WYE-354 inhibits the activity of ABCB1-ATPase and does not regulate the protein expression of ABCB1

To ascertain the molecular interaction of WYE-354 with the ABCB1 protein, an ABCB1-ATPase assay was performed. ABCB1 is an active transporter and the rate of ATP hydrolysis is a direct indicator of its activity. As shown in Fig. 5A, WYE-354 dose-dependently increased luminescence in cell fractions containing recombinant hABCB1 protein, suggesting that WYE-354 is a potent substrate of the ABCB1 pump. Verapamil, an ABCB1 substrate and a competitive inhibitor, was used as the positive control. Notably, WYE-354 exhibited sub-basal ABCB1 ATPase activity, corresponding to the quantity of ATP consumed, at concentrations <1 µM (Fig. 5B).
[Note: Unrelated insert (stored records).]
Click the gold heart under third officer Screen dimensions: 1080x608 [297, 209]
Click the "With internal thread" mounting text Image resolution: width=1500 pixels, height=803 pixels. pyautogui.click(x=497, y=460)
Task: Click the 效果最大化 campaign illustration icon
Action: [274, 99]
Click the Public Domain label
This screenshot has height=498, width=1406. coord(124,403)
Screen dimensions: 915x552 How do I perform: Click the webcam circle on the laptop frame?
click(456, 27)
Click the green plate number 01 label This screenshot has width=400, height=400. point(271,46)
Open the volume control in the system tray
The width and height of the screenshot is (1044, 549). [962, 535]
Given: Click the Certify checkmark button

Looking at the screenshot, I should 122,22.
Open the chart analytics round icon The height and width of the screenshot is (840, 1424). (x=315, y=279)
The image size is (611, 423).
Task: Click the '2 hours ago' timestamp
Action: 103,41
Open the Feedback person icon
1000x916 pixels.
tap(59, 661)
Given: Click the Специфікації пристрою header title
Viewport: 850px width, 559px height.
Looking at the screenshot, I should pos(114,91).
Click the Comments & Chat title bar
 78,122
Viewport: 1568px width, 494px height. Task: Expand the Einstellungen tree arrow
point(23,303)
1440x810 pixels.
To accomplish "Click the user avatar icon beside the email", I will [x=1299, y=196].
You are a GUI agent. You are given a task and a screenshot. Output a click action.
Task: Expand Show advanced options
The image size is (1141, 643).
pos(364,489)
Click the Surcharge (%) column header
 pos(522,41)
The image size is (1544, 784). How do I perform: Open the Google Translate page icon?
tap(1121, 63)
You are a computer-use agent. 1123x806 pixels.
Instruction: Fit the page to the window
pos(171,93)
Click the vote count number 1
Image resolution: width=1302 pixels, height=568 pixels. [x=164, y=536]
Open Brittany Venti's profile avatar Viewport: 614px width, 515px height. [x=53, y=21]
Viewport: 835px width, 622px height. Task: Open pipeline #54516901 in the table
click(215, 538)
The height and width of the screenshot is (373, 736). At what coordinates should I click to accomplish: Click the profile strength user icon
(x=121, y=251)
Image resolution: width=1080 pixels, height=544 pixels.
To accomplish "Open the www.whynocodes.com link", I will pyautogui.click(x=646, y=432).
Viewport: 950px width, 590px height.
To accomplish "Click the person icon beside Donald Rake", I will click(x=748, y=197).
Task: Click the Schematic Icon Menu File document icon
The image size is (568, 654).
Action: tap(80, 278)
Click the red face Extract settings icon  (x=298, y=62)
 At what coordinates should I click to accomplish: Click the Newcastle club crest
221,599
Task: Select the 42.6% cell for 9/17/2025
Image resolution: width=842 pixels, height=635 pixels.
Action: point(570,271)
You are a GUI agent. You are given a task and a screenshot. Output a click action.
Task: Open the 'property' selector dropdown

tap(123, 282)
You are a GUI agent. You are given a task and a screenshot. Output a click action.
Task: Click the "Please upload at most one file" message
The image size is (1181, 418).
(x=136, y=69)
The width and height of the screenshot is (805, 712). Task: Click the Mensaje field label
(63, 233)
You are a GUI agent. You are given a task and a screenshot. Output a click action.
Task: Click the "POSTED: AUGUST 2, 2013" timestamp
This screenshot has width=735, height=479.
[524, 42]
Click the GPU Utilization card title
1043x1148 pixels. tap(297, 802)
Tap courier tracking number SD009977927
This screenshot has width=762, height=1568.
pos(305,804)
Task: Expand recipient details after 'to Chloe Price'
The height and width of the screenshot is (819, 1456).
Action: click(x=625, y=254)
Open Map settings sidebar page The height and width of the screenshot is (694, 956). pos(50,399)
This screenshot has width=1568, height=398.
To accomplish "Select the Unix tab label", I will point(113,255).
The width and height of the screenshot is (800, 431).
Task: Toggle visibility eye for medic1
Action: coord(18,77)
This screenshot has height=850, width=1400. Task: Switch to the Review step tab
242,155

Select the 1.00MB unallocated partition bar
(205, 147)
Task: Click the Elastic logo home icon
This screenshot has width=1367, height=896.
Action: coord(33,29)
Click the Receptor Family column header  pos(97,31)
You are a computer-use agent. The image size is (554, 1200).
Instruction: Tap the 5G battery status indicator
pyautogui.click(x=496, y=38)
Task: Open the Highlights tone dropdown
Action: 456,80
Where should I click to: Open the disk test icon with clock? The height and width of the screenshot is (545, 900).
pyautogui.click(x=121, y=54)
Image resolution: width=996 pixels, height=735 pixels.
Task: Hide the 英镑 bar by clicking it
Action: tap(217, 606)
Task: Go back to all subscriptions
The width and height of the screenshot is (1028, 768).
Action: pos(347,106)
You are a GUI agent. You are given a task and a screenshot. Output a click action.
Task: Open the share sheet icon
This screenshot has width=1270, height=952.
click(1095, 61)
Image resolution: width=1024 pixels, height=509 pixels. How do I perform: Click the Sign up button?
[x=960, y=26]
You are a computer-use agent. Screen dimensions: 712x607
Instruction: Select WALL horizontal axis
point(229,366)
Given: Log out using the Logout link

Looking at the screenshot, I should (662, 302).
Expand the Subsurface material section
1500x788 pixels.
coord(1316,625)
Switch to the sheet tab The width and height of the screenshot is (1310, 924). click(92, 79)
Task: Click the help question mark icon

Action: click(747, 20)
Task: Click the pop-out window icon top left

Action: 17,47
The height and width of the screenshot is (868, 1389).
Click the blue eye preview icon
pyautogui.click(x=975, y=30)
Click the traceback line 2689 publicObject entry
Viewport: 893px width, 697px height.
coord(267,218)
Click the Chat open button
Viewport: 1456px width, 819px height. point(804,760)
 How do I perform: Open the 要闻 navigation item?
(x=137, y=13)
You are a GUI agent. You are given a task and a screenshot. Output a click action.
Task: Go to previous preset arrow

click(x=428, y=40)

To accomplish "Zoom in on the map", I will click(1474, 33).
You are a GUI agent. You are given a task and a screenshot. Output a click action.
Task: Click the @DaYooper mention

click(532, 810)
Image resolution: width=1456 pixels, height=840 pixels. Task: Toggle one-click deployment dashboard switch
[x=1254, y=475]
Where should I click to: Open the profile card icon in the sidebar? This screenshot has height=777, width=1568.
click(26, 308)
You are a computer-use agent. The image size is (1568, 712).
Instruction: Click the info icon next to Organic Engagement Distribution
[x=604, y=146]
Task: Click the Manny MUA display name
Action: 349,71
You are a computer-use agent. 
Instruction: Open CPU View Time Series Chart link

This indicates that WYE-354 has an inhibitory effect on the ATPase activity of ABCB1 at low concentrations, which subsequently weakened as the WYE-354 concentration increased. A maximum increase by 3.45-fold in the basal ATPase activity of ABCB1 was observed at a concentration of 50 µM, which was comparable to the increase produced by verapamil at 500 µM. Furthermore, western blotting revealed no significant differences in protein levels of ABCB1 in the K562/Adr500 cells following treatment with 1 µM WYE-354 for 12, 24 and 48 h time-points (Fig. 5C). At 1 µM, WYE-354 did not produce significant suppression of mTOR signaling, which was evident by the levels of p-p70S6K. Significant downregulation of p-p70S6K was observed only at high concentrations (5 and 10 µM), however, the protein expression of ABCB1 did not differ substantially from that exhibited by the untreated control, even at these concentrations (Table V). This indicates that WYE-354 did not regulate the expression of ABCB1 in the experiments.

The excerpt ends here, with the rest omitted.